During the hackathon, I primarily worked on a unit-testing package called testdat. Testdat provides functions that check for and fix common problems with tabular data, like UTF-8 characters and inconsistent missing data codes, with the overall goal of making data processing/cleaning more reproducible. The project was really good for a two-day hackathon, since it was small enough to almost finish in two days, and it was very modular: one person worked on the missing data checking functions, another worked on UTF-8 checking, a third wrote the tests for the finished functions (unit tests for unit tests!), etc. Also, it didn’t require a lot of background knowledge in a specific subject area or a deep dive into an existing codebase: all it required were some coding skills and perhaps a frustrating experience with messy data in the past (for motivation).

Finding an appropriate project to work on was probably my biggest challenge at this hackathon. I spent the summer at Hacker School, where the days were structured similarly to how they were at the rOpenSci hackathon: there wasn’t really any structure. In both scenarios, the minimal structure was intentional. Lots of great collaborative work can happen with a few free days of hacking. But with two free days at the hackathon (versus Hacker School’s 50), it was much more important to choose a good project quickly and get coding. One way to do this would have been to arrive at the hackathon with a small project in hand (many people did this). My strategy, however, was to chat with a few different project groups for the first hour or two on day 1, and then stick with one of those groups for the rest of the time. It worked well – as I mentioned above, testdat was a great project – but I did feel some time pressure (internally!) to choose a small project quickly.

For a look at some of the other hackathon projects, check out rOpenSci’s GitHub page, the hackathon GitHub page, project-specific posts on the rOpenSci blog, or the hackathon’s live-tweet hashtag, #ropenhack.

“Why are there so many Minnesotans here?”

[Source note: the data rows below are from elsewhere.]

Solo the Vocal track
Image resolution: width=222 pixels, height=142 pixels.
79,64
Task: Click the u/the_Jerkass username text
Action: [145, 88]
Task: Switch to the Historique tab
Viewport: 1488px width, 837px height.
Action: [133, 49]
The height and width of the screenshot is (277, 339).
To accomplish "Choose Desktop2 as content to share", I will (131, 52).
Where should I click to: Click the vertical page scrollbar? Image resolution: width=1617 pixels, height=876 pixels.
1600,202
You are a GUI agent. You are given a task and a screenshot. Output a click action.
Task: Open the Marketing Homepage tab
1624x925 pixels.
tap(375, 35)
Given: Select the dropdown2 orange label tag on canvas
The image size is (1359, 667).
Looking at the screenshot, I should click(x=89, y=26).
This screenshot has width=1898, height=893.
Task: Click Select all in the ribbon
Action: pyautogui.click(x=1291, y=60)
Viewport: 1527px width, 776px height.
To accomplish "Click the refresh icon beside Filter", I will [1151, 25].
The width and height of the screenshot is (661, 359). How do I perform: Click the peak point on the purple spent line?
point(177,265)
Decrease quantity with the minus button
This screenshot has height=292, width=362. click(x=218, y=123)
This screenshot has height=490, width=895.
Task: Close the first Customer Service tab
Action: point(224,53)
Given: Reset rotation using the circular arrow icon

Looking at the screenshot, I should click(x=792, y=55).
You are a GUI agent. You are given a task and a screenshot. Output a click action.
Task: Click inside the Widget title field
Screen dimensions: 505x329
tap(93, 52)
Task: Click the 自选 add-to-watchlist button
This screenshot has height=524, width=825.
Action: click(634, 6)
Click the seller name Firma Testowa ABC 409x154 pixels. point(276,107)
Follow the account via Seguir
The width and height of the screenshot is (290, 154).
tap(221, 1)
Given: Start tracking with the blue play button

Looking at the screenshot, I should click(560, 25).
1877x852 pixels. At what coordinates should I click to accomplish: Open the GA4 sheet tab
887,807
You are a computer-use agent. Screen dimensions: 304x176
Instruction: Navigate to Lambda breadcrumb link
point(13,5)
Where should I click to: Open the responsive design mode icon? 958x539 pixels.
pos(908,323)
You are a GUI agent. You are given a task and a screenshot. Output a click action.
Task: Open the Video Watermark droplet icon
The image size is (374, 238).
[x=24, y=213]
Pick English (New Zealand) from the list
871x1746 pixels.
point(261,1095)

There were at least four hackathon attendees (out of 35-40 total) that either currently live in or hail from Minnesota. Talk about overrepresentation! We are everywhere.

“I love my job.”

I’m a late-stage PhD student, so the job market is looming closer with every passing day. When I meet new people working in statistics, genomics, data science, or another related field, I like to ask them whether they like their current work, how it compares to other jobs they’ve had, etc. Hackathon attendees had all kinds of jobs: academic researcher, industry scientist, freelancer, student, etc. The majority of the responses to my inquiries about how they liked their work was “I love it.” The situation made the job market seem exciting, rather than intimidating: among the hackathon attendees and folks from the SF data science community that hung out with us for a dinner, the jobs themselves were pretty heterogeneous, but the general enjoyment of the work seemed consistently high.

“What’s the future of R?”

I suppose we should have known that existential questions like this would come up when 40 passionate R people spend two straight days together. Our discussion of the future of R didn’t really yield any definitive answers or predictions, but I think we have big dreams for what R’s future will look like: vibrant, open, collaborative, and scientifically driven. If the hackathon atmosphere was any indication of R’s future, I’m feeling pretty optimistic about where things are going.

In closing: we’re really grateful to the people and organizations that made the hackathon possible: rOpenSci, Karthik Ram, GitHub, the Sloan Foundation, and F1000 Research. Thanks for strengthening the R community, giving us the chance to meet each other outside of the internet, and helping us have a great time doing R, for science, together!